Apple has recently announced that it will be discontinuing the iPod Shuffle and Nano, marking the company’s continuing commitment to its flagship iPhone product.
The devices have reportedly been removed from Apple’s online store and the company is slowly phasing them out from retail locations.
“Today, we are simplifying our iPod lineup with two models of iPod Touch, now with double the capacity, starting at just $199, and we are discontinuing the iPod Shuffle and iPod Nano,” said Apple in a statement.
Two models of the iPod Touch will still be available, Apple said, starting at $199 with increased capacities at 64GB for $199 and 128GB for $299.
The Nano and Shuffle came out in 2005, two years before the introduction of the iPhone, as less expensive and smaller alternatives to Apple’s standard iPod, which was launched by Steve Jobs in 2001 with space for “1,000 songs in your pocket”.

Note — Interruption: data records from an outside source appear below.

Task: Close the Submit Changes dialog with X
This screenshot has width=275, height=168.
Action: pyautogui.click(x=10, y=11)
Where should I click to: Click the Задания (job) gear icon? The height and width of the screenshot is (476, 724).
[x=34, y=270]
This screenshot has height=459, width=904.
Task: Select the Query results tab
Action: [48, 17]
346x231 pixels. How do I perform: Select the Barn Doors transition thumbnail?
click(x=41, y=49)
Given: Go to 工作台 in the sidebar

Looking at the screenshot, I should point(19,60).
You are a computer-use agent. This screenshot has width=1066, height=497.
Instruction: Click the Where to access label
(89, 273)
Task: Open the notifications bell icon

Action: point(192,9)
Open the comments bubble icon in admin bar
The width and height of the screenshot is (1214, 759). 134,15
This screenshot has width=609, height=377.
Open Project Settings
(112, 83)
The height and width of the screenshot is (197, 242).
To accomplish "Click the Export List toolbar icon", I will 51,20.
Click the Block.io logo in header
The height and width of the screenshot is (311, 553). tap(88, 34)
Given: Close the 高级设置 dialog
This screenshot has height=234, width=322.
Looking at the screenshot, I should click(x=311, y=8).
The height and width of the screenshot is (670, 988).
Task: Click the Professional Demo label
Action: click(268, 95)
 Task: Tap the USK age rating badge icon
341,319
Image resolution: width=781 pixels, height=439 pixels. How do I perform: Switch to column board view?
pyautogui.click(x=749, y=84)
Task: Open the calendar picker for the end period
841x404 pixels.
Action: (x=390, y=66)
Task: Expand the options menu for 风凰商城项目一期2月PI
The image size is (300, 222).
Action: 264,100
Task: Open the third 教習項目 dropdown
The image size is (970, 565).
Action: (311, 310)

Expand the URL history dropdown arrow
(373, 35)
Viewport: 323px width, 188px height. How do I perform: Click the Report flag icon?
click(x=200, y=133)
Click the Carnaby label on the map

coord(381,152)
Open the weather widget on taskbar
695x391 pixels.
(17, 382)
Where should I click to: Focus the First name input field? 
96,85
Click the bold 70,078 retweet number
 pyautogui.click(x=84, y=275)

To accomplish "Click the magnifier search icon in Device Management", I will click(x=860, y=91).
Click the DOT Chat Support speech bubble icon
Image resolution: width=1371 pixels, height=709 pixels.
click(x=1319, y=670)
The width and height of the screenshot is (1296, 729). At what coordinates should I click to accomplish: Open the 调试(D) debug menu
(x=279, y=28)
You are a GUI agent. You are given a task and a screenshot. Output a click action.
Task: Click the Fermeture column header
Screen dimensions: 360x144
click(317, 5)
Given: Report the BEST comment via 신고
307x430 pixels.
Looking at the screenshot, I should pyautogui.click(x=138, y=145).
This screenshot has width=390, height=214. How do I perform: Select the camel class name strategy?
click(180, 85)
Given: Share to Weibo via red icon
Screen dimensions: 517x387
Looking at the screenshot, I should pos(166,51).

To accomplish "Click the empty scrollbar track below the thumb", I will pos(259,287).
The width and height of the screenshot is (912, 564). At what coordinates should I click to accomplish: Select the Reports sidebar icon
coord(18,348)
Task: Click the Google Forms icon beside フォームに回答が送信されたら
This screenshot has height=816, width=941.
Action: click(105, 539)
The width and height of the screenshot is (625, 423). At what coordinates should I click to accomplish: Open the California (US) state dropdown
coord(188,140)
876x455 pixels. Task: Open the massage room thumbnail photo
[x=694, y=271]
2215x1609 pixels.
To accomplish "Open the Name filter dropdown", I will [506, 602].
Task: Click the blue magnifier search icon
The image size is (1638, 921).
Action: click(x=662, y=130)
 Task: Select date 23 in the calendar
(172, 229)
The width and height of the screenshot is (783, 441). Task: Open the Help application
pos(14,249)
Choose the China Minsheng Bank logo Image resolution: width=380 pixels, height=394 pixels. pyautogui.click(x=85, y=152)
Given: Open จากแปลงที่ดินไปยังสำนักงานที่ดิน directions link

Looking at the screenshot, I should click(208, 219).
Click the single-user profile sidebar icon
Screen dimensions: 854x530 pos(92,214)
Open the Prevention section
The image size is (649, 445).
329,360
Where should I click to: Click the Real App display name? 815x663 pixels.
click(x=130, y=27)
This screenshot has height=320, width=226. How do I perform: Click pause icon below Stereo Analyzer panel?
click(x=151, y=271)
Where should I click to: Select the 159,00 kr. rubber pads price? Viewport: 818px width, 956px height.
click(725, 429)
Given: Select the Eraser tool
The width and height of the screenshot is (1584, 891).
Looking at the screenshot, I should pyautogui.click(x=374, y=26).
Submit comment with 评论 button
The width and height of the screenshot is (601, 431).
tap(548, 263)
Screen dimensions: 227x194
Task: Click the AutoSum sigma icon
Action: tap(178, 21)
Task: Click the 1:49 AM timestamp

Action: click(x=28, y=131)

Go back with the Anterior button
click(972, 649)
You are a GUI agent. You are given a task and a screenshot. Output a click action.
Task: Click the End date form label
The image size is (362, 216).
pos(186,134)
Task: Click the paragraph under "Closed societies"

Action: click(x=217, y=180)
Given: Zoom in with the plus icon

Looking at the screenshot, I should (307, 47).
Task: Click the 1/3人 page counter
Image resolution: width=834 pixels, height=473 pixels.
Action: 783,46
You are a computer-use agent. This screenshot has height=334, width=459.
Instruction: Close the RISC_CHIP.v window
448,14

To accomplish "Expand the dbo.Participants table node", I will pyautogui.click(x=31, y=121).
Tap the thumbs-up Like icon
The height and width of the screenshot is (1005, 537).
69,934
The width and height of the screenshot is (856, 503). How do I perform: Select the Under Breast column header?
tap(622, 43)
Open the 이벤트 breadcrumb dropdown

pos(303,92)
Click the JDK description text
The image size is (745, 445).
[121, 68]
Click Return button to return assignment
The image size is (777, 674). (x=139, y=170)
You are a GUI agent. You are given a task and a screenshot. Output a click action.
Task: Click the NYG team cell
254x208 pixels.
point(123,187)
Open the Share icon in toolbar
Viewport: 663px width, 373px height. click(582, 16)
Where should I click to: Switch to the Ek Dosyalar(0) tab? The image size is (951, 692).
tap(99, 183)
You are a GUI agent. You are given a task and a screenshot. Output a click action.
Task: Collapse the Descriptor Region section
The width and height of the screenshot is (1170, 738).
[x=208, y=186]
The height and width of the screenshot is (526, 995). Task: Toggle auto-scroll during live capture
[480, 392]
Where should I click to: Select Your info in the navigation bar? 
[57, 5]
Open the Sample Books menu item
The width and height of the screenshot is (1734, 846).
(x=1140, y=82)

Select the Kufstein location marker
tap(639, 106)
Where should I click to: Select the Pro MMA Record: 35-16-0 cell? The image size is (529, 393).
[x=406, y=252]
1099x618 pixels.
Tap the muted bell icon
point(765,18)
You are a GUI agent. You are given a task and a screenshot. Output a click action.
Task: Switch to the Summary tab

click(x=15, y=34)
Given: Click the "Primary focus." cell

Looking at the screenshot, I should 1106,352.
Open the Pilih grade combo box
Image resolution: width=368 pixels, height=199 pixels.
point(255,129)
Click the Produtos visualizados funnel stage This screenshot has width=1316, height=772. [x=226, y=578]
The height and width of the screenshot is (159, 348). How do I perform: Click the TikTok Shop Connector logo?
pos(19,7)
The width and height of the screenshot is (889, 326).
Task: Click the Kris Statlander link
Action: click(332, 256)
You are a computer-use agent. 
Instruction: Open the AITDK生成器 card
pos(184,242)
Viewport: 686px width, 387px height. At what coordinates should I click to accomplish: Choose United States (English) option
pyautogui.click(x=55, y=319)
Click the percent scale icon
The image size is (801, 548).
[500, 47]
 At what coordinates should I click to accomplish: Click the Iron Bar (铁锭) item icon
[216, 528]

Apple stopped updating the Nano and Shuffle in 2012 and 2010 respectively, and discontinued the successors of the original 2001 iPod, the iPod Classic.
In October 2014, the company sold 2.6 million iPods, far fewer than the 39.3 million iPhones sold that quarter. Since then, the iPod’s influence has continued to diminish, as thinner phones with more storage and faster Internet speeds made streaming services like Apple Music more attractive.
According to reports, one reason Apple may be phasing the iPod Shuffle out is that it doesn’t have Bluetooth, which means it won’t work with Apple’s latest wireless headphones, AirPods. Neither iPod supports Apple Music, Apple’s online streaming service for audio and video.
Users should still be able to find some remaining iPod shuffle and nano units from authorised retailers until stock runs out.